Arthur Howes (1951 – 2004) was a direct/unscripted documentary filmmaker who worked predominantly in relation to Sudan. To the extent that his writing on Jean Rouch’s methodology may be read as indicative of his own, he sought an approach opposed to the one outlined above; namely – as he ascribes to Rouch – the practice of a ‘shared anthropology’.
 
The archive of his work is held by the Royal Anthropological Institute.
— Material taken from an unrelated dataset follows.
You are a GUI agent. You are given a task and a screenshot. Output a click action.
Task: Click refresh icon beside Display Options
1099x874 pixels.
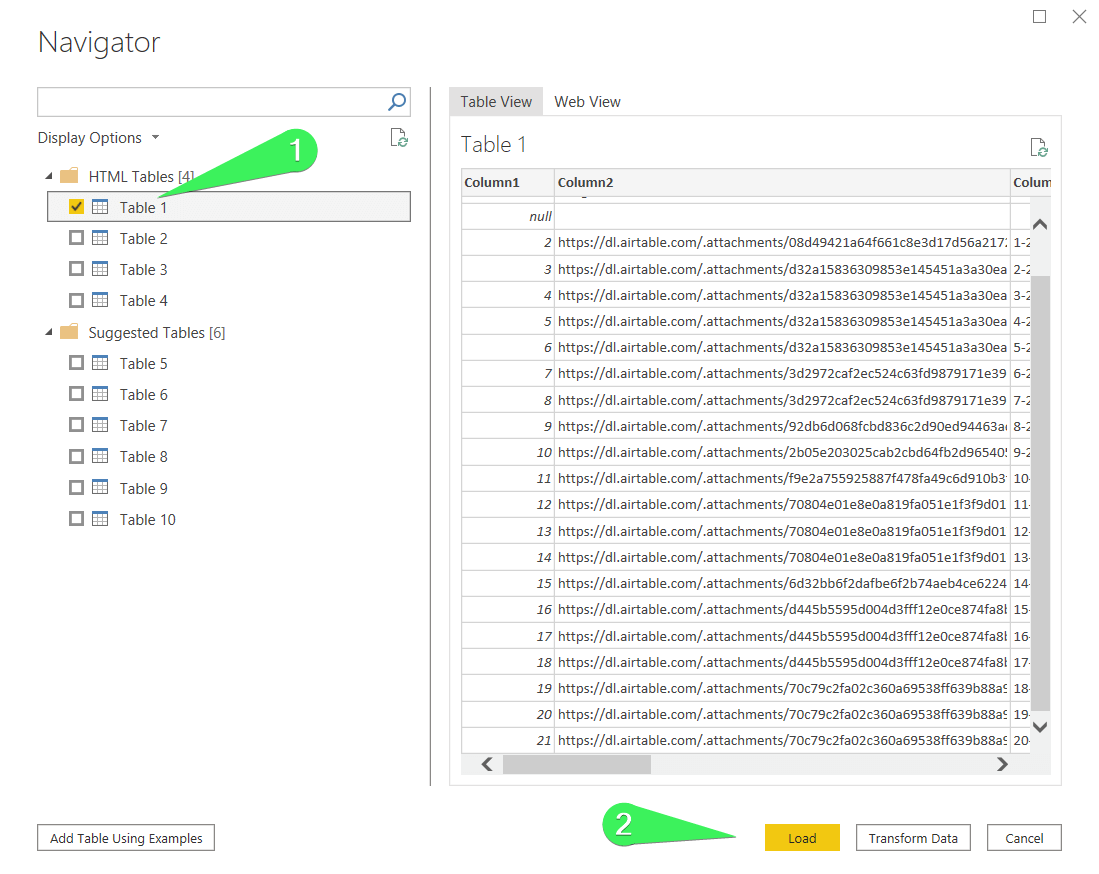click(399, 137)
This includes 200+ hours of rushes on mini DV tape which have been recently digitised for preservation and study (compiling of index/contact sheets for these rushes is still ongoing).
 
This screening seeks to establish a relation between a film by Howes, ‘Sibirr’ (1989/2000, 40min, 16mm transferred to digital video) shot in the Nuba Mountains, Sudan, and a film by Nina Danino, ‘Close to Home’ (1982/87, 28min, 16mm transferred to digital video), shot in Berlin and Gibraltar, for which Howes did camera work.
 
Nina Danino is an artist and filmmaker. Her most recent films are ‘Jennifer’ (2015, 72min, Digital 4K, colour, sound) and ‘Communion’ (2010, 10min, 35mm, black and white, silent). She is represented by the Magda Bellotti Gallery, Madrid, and teaches in Fine Art at Goldsmiths, University of London.